* [What to do]: For the material below, set down exactly the lines between the one containing "Image resolution: width=581" and the last line, both included, leaving every picture out.

--- Material for the task Enclosed Below ---

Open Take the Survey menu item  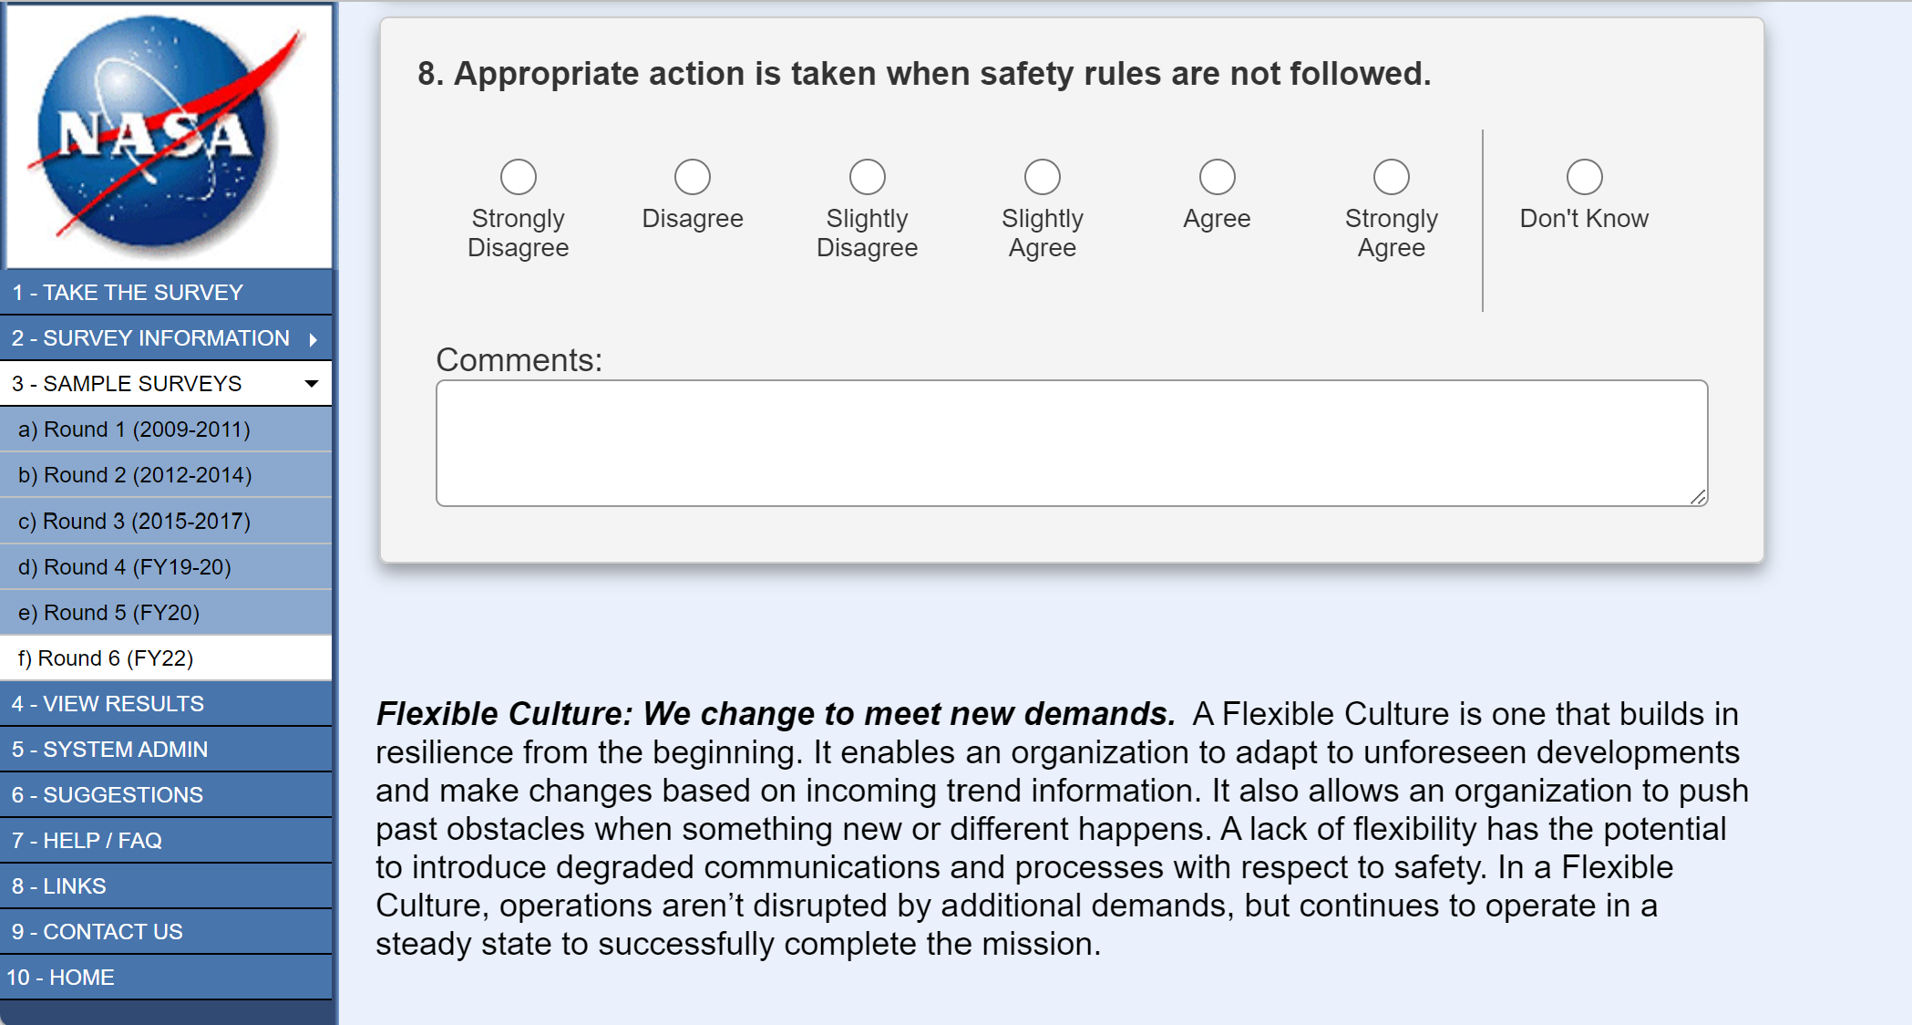point(128,293)
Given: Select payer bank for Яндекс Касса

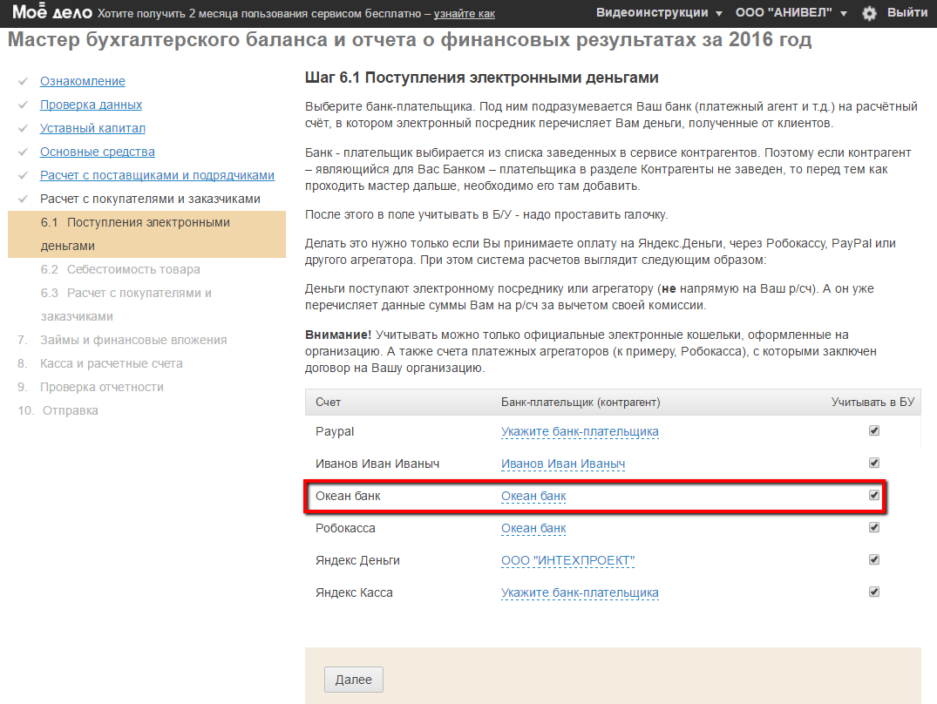Looking at the screenshot, I should (x=580, y=592).
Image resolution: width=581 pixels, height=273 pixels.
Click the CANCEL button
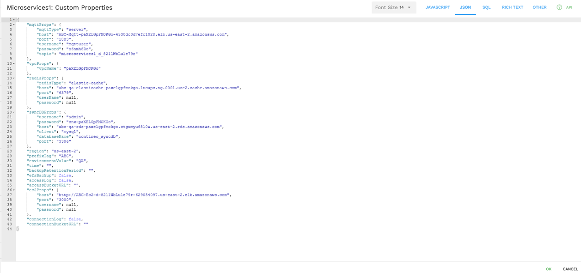570,269
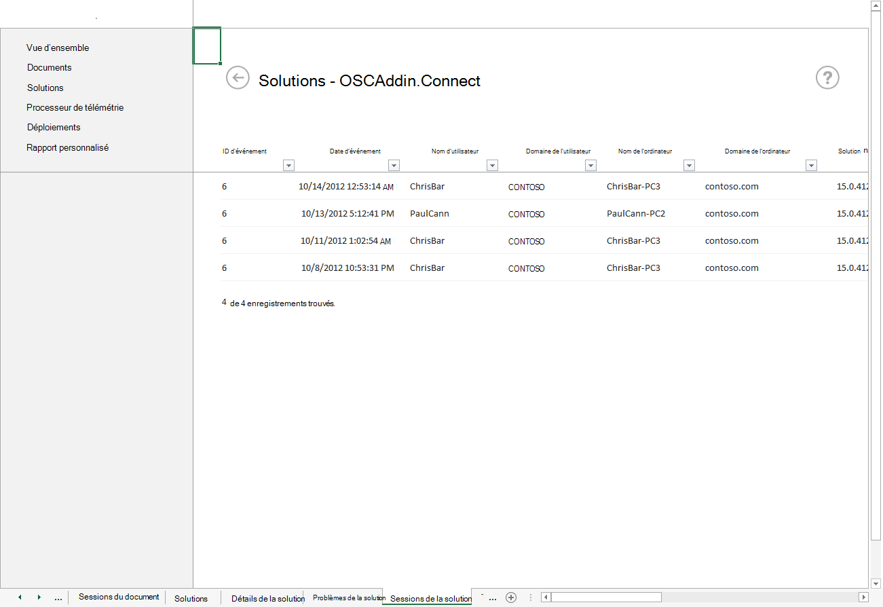Open the Domaine de l'ordinateur filter

811,165
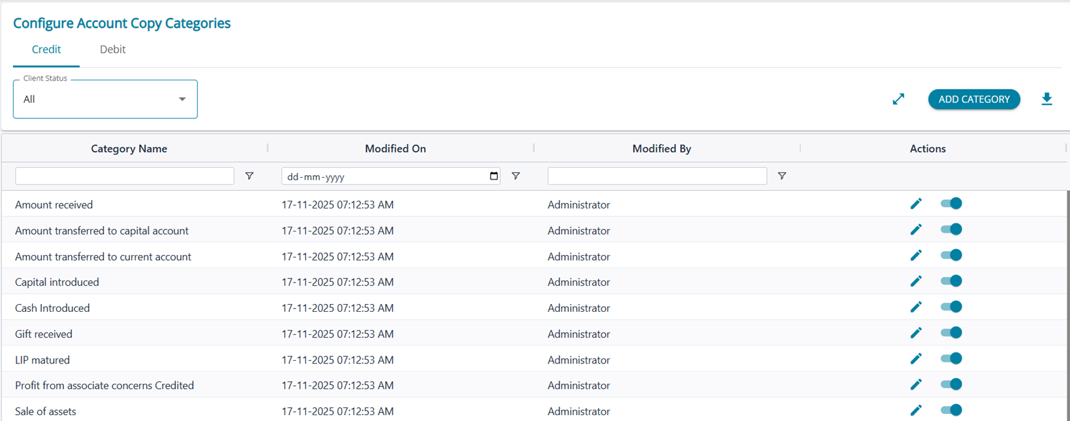Focus the Modified By filter input
The height and width of the screenshot is (421, 1070).
pos(657,176)
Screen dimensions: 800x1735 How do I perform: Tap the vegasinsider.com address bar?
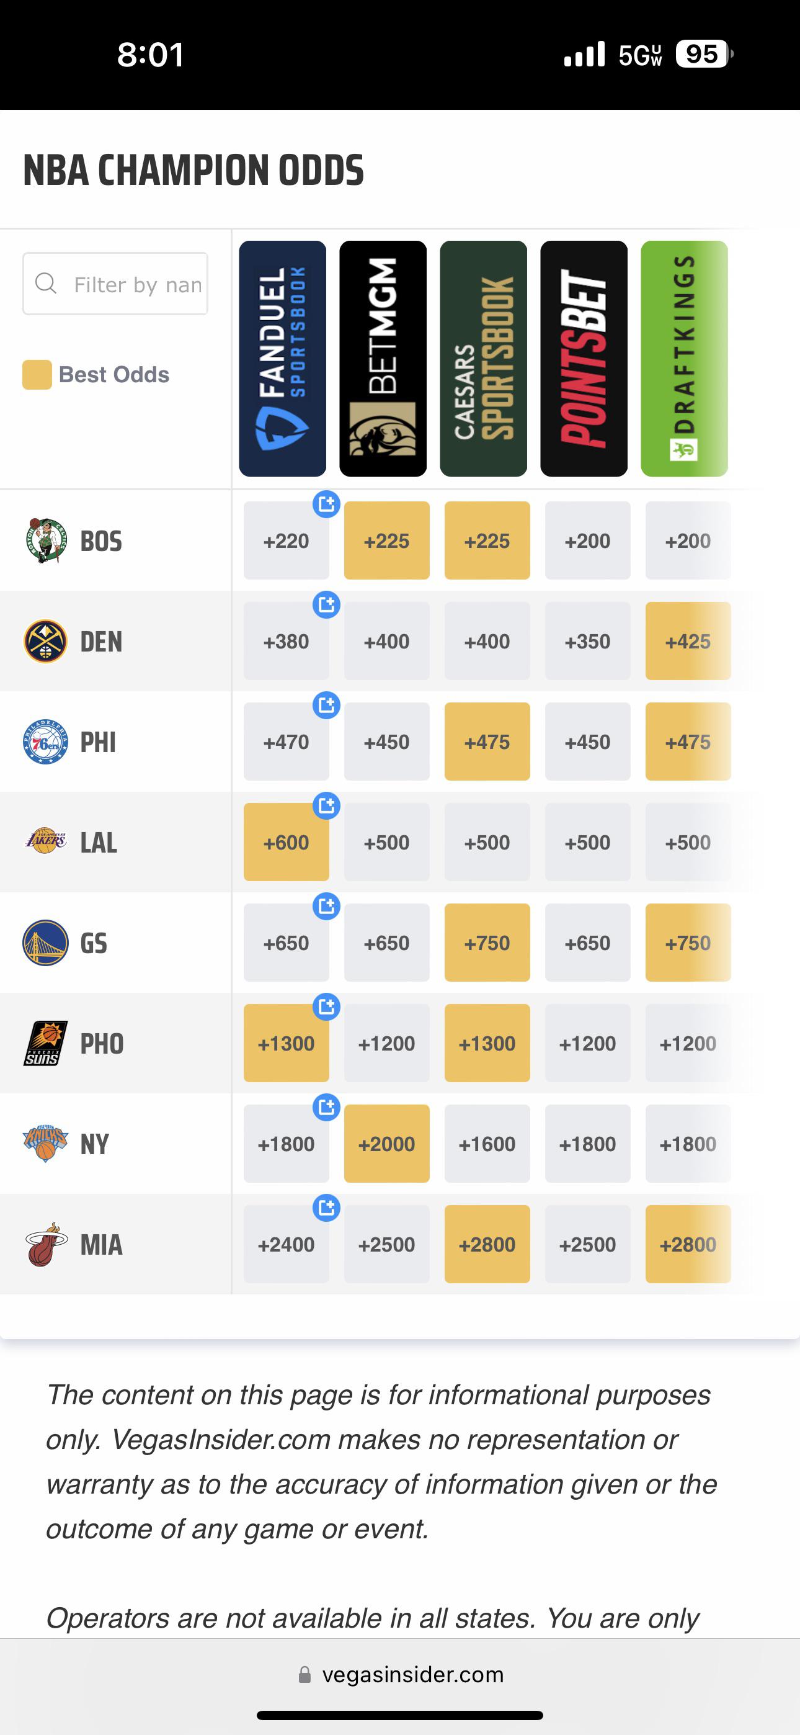pos(401,1674)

--- End of Enclosed Material for the task ---

* [Result]:
Image resolution: width=581 pixels, height=273 pixels.
Click the CANCEL button
570,269
Open the Domaine de l'ordinateur filter

811,165
Focus the Modified By filter input
The height and width of the screenshot is (421, 1070).
pos(657,176)
Screen dimensions: 800x1735 How do I perform: Tap the vegasinsider.com address bar?
pos(401,1674)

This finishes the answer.